What's Next? 2016-17 Atlanta Hawks: Howard Homecoming

By now, NBA season previews are rolling out. Countless basketball sites, podcasts, and television shows are breaking down all 30 teams; projecting how each will fare based on additions and subtractions. I would like to do something different and focus on teams through the fish-eyed lens of their respective most intriguing player or players. I continue with the Atlanta Hawks.

I'm going to share some inside information about my process in developing the idea of these season previews. In attempting to write down every current NBA team from memory (which is a very interesting exercise I recommend), I named the Hawks last. It took several minutes for me to remember the franchise that, if the cities and states are placed in alphabetical order, is first. What that means for me is that the Hawks are uninteresting to me, and they have been for a few years now. While one can surmise the franchise has been successful the past decade, I can also conclude that said franchise is mired in mediocrity. Being a decent team with halfway charismatic All-Star players is a way to be nearly forgettable.

Enter Dwight Howard.

The polarizing center signed for his hometown team this summer. He certainly brings a superstar name to an entertaining city. But Howard is at a career crossroads. Now thirty years old, he's gone from the best big man in the Association to falling well short of career expectations. Seven years ago, an even more offensively limited Howard-led Orlando Magic won the East – dismantling LeBron James' Cleveland Cavaliers, with a game-winning jumper by James preventing a series sweep. Howard was a force that looked ready to ascend as the next reconstruct of Superman.

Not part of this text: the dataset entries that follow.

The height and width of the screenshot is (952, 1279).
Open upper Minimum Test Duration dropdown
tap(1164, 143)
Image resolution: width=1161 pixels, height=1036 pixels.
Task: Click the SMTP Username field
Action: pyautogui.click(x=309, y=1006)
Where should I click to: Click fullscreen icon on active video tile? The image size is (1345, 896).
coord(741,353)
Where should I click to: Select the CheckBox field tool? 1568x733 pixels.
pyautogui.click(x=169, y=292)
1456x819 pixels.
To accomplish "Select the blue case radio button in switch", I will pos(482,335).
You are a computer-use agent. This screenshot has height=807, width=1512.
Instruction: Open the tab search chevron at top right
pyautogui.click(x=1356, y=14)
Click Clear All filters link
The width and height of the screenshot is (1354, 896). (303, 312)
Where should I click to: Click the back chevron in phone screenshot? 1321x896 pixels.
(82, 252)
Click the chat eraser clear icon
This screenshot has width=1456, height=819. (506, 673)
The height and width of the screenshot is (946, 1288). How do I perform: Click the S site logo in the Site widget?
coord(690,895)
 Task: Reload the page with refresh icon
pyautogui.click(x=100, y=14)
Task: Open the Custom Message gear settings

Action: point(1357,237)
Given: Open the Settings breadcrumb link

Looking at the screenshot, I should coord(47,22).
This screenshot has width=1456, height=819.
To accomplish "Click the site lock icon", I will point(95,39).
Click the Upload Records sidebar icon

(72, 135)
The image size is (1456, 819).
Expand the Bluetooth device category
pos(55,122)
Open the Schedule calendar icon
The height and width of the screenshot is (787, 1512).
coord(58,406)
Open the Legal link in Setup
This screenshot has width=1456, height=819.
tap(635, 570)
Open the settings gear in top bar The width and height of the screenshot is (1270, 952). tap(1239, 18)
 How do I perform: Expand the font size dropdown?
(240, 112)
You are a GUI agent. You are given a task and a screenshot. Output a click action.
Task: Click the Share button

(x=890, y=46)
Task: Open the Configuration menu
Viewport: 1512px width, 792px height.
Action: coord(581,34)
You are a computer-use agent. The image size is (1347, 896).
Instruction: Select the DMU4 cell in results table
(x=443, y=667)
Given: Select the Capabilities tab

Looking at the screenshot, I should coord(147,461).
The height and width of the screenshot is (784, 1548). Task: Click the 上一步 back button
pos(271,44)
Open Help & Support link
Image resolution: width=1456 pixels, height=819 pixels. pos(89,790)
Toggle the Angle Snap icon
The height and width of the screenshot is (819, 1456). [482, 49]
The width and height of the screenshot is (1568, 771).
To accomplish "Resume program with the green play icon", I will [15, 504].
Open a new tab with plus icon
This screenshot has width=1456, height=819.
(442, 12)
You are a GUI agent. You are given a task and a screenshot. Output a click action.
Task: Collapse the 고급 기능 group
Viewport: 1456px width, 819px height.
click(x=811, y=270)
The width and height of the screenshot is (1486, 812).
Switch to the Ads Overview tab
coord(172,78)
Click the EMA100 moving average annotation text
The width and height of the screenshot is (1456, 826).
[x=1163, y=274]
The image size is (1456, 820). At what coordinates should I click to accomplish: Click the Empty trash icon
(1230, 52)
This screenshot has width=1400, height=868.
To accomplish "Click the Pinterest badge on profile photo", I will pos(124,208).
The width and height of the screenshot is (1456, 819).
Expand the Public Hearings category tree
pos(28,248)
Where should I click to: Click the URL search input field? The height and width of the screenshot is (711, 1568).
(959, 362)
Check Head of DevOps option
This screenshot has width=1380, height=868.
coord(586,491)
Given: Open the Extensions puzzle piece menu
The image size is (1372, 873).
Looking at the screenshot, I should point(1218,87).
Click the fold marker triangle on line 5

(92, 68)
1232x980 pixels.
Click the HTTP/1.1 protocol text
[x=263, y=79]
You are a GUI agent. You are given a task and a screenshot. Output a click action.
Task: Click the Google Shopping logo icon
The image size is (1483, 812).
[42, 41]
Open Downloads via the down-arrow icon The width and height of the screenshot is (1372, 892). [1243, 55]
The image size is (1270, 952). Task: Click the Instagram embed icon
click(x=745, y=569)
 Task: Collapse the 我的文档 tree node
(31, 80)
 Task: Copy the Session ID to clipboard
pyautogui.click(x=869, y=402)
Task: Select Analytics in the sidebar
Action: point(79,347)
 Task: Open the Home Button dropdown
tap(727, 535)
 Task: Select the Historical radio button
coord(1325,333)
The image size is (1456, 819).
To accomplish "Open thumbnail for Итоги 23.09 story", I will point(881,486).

That seems so long ago. Back injuries, tension with then-coach Stan Van Gundy, and Howard is off to Hollywood to team with an aging Steve Nash and an unforgiving Kobe Bryant. More injuries, plus butting heads with Kobe, and Howard moves to Houston, where he and an emerging James Harden were to be a deadly inside-out combination that would contend in the West. Harden held up his end, playing at an MVP-caliber level for the 2014-15 season. Howard, despite the collection of physical ailments that caused him to miss half the year, played really well when on the floor. He posted 23 double-doubles in 41 games, and Houston went 29-12 during that time. But last year, Houston disappointingly missed the playoffs. And Howard underperformed – because 13.7 ppg and 11.8 rpg in 71 games, thoigh respectable numbers next to dominant guard like Harden, are well under his career totals.

For all the criticism we've had of Howard this decade, he has been and still is a really good player. He comes to Atlanta as both the best player on the team and its face of the franchise. As emotional as he was at his initial Hawks press conference, it at least appears Howard understands he has a chance to restore some shine to his name that was lost due to various Kryptonite-esque setbacks. With half of his dozen NBA years being filled with adoration and the other half saturated with nitpicking and outright denunciation of his ability, coming home to Atlanta has to feel good to him. For his sake, I hope it breeds some semblance of a return to greatness. Or at least, make the Hawks interesting.